(Collection entries)
::::::::::
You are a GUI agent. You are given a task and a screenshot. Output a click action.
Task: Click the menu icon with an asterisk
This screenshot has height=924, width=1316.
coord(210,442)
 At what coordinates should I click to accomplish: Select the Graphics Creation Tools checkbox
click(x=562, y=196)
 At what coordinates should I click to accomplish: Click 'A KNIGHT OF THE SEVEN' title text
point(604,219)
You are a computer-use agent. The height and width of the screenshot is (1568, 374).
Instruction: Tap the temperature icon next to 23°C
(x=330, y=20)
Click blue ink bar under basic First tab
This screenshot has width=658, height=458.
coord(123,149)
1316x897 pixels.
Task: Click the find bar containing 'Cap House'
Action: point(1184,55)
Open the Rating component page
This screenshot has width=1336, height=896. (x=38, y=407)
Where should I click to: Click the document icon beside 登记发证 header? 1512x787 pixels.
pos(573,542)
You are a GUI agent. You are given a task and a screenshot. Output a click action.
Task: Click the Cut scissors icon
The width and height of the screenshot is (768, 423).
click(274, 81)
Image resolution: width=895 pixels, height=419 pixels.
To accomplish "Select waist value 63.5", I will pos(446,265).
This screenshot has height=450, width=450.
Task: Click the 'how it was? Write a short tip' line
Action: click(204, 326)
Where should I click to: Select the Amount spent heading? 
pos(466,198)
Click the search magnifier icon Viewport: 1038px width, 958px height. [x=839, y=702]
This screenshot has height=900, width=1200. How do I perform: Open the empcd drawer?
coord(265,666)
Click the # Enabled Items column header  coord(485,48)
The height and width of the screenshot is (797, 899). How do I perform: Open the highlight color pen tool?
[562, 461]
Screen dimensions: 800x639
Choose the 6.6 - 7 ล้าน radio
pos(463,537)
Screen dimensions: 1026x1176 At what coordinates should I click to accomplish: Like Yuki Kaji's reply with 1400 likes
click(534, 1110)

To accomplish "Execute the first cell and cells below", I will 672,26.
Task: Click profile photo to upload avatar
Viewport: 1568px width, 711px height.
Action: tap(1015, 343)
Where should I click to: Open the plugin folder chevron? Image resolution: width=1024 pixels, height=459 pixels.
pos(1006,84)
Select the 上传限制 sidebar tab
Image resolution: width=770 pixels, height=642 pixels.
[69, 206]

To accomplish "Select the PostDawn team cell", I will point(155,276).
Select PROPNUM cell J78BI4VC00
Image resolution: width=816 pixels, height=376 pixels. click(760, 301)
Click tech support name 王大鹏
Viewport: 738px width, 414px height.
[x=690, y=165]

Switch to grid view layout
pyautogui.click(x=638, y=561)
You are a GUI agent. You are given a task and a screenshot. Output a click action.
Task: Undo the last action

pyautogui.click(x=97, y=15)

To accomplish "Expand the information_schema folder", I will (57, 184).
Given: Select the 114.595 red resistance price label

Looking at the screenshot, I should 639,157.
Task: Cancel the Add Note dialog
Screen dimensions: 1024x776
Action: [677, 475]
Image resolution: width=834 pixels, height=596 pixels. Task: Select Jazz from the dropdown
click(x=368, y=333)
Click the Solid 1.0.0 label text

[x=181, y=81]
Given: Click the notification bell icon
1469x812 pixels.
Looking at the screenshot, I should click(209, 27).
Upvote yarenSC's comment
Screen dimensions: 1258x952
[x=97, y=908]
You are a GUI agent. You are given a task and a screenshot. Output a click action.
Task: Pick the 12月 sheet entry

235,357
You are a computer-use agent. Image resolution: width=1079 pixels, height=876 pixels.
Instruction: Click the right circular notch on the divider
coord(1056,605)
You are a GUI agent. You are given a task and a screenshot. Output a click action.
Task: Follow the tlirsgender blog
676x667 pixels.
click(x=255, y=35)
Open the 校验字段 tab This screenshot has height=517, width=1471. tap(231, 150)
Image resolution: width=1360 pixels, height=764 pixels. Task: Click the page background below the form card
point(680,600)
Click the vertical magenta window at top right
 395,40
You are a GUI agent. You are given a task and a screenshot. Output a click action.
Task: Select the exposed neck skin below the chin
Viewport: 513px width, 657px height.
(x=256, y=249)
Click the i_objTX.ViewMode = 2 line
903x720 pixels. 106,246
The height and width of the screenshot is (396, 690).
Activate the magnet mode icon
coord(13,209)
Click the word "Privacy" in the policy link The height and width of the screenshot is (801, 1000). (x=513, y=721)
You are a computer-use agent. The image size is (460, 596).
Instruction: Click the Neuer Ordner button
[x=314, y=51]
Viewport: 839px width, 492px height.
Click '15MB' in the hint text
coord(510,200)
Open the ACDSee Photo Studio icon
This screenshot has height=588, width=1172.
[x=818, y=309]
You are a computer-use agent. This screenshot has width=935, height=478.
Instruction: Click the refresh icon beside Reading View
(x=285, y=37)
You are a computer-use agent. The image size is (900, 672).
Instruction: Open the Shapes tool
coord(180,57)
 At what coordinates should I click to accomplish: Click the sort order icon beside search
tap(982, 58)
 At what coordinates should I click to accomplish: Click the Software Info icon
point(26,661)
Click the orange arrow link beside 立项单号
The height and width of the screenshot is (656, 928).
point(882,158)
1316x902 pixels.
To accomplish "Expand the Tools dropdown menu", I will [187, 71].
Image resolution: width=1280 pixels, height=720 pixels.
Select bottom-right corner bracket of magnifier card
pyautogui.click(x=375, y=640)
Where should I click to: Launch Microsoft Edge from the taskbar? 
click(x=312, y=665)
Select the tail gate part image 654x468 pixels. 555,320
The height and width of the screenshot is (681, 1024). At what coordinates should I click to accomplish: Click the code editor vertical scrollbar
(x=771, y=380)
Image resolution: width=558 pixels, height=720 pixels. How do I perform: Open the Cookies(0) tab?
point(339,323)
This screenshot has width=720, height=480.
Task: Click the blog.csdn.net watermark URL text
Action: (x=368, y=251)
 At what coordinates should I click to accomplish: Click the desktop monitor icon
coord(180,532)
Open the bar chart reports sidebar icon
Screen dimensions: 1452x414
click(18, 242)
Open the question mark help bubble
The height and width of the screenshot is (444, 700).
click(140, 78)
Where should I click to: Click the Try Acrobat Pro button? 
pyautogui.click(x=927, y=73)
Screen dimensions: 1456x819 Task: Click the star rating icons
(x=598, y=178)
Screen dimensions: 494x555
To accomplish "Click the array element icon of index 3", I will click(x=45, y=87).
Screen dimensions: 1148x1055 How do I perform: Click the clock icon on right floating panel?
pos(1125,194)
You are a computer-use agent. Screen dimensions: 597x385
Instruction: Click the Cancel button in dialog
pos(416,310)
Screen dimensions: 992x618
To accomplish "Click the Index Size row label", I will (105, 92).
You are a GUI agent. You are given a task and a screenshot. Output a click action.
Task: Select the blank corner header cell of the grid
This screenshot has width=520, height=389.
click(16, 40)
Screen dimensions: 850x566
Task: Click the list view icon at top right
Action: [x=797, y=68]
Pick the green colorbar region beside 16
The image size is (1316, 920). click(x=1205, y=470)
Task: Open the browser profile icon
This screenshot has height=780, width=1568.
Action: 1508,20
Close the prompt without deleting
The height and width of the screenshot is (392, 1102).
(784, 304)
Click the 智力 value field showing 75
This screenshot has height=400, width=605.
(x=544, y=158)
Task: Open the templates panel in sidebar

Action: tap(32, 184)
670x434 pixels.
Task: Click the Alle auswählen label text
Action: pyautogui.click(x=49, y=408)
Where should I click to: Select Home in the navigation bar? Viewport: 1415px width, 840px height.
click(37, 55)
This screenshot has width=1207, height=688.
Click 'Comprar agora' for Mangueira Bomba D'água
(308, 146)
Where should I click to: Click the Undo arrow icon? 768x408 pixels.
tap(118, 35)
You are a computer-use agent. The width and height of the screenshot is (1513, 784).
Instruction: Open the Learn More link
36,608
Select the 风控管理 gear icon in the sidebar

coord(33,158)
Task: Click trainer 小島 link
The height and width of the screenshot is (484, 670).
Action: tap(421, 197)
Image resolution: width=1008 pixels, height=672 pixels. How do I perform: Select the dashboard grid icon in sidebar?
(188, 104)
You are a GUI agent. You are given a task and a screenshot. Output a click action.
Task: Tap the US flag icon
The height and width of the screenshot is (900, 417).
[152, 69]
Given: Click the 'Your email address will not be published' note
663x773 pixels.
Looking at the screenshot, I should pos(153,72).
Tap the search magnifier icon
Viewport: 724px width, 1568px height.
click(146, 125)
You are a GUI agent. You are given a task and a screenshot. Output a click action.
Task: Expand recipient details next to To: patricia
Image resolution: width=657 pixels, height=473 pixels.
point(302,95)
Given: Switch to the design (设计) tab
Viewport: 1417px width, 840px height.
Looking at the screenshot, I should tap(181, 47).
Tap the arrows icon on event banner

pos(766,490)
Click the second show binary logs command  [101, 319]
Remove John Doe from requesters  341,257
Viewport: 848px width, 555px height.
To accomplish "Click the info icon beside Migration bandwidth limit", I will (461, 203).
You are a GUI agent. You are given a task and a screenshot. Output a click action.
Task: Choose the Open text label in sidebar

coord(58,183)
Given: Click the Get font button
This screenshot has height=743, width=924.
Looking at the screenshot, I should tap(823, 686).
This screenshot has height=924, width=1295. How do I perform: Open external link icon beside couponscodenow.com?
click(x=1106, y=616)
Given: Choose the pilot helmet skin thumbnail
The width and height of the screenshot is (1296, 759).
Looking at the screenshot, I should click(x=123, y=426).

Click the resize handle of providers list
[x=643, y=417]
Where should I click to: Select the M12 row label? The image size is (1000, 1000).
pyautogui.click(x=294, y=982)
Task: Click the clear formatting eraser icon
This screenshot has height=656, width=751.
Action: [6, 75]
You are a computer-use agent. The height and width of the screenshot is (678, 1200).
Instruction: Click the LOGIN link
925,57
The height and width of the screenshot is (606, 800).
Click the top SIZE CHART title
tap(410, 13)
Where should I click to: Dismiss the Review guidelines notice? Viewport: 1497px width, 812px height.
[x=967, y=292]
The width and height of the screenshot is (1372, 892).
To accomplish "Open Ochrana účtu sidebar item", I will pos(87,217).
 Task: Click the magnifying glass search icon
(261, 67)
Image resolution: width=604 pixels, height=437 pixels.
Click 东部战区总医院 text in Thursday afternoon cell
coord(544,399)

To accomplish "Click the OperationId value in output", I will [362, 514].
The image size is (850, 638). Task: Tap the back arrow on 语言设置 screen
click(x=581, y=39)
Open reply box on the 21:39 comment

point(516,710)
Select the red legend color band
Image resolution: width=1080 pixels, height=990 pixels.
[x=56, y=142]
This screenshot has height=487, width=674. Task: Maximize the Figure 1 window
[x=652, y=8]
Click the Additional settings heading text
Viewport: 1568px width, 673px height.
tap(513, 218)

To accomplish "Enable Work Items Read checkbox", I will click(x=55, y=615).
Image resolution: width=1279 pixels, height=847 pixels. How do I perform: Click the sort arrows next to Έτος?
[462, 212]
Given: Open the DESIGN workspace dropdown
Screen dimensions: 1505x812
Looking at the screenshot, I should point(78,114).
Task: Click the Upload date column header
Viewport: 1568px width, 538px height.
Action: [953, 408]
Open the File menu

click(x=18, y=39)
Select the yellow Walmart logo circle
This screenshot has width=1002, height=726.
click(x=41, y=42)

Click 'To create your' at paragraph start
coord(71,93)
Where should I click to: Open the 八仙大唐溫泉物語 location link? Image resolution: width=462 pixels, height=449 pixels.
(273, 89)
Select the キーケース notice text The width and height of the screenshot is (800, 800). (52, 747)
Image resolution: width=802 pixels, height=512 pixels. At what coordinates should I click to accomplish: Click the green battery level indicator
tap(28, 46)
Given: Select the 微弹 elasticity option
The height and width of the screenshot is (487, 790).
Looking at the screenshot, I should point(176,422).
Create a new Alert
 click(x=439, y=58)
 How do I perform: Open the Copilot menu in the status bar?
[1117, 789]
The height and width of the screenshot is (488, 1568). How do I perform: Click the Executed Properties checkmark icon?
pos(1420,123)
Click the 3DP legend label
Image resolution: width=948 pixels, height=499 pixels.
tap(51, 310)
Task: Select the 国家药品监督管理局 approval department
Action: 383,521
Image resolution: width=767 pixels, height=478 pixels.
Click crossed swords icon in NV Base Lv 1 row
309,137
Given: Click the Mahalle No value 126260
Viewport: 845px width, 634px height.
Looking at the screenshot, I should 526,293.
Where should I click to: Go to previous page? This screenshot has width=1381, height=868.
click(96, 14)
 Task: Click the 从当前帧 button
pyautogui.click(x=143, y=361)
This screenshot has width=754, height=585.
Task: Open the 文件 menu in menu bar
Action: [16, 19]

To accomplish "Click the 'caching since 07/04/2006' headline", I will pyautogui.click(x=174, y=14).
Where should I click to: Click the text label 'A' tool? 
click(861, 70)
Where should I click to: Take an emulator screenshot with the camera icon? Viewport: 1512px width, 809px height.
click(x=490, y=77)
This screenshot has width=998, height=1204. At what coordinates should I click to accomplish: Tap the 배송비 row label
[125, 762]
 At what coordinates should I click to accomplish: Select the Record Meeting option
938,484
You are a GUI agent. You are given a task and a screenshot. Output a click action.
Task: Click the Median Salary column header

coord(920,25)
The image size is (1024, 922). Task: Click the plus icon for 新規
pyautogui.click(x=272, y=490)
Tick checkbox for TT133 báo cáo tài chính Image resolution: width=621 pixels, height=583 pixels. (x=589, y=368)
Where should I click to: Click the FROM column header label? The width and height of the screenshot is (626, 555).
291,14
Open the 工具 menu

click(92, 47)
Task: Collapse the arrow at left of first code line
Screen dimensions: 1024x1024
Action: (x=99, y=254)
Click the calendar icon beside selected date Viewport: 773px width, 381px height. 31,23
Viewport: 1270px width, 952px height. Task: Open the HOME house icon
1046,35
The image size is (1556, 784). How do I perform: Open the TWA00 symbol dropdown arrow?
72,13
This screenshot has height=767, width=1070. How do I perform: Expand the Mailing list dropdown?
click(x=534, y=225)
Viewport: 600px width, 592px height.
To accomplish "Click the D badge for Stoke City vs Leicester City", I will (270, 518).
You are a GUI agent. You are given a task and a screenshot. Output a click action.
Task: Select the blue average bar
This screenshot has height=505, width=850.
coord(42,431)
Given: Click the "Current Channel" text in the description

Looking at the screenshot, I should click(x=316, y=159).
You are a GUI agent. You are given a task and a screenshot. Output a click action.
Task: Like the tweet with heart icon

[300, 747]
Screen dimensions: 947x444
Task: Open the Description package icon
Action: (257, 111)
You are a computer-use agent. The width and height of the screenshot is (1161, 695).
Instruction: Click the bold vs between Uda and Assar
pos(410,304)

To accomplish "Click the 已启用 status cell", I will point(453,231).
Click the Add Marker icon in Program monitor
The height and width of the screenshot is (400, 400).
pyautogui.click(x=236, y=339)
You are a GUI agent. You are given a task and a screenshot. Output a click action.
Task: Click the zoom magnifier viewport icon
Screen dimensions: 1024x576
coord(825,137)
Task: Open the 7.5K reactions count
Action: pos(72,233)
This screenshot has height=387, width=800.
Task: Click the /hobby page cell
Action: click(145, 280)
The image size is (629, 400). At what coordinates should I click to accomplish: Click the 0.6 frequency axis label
::::::::::
Exercise aim:
Gather each line from the entries above that includes the word "legend".

Answer section:
Select the red legend color band
Click the 3DP legend label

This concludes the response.